New research has found that almost 15m people in the UK aren’t ‘making any efforts to save for the future’, while 8m people have no savings at all. Is the ability to save becoming a luxury?
Research from Scottish Widows has found that nearly a third of us Brits have a total savings pot of less than £1,000. To add salt to the wound, over half of the people surveyed said they’re saving less now than they were two years ago.
The report rings true with the findings from our latest Quarterly Consumer Report, which revealed that in the last month, almost 6m households dipped into their savings just to cover everyday expenses. This is a stark difference to last summer, when the main reason people raided their savings was to pay for holidays.
As far as I’m concerned, the lack of savings has little to do with people not ‘making an effort.’ Preparing for the future isn’t easy when there are so many more immediate – and increasing – pressures on your income.
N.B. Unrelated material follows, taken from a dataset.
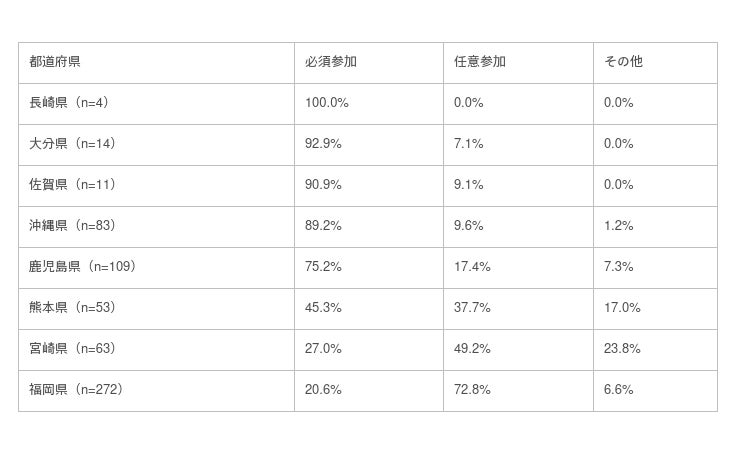Select the 沖縄県（n=83） row label
Screen dimensions: 740x452
72,226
It’s hardly surprising that people are struggling to save, given that many aren’t able to cover essential spending each month. In fact, our report found that, last month, four million people took out extra credit, borrowing an average of £381.
And even if you can afford to squirrel some money away, the measly savings rates on offer mean there’s not much incentive to do so.
Families feeling the burden
Our report also found that 2.9m households borrowed money from family or friends in the last month, as people are often lending (or giving) money to their children, sometimes to help them cover daily living expenses. This has meant that a quarter of parents are cutting back on their savings, and almost one in 10 have stopped saving altogether.
I’m one of five children, and I’m all too aware of how reliance on our parents for financial support has affected their ability to save. Helping us through university was and is one of the biggest obstacles to any saving aspirations they might have. Despite my brothers both having part-time jobs to supplement their student loans, they still find themselves having to turn to the bank of mum and dad.
Is offering financial support to family and friends affecting your ability to save? Have you been dipping into savings to cover the cost of essentials?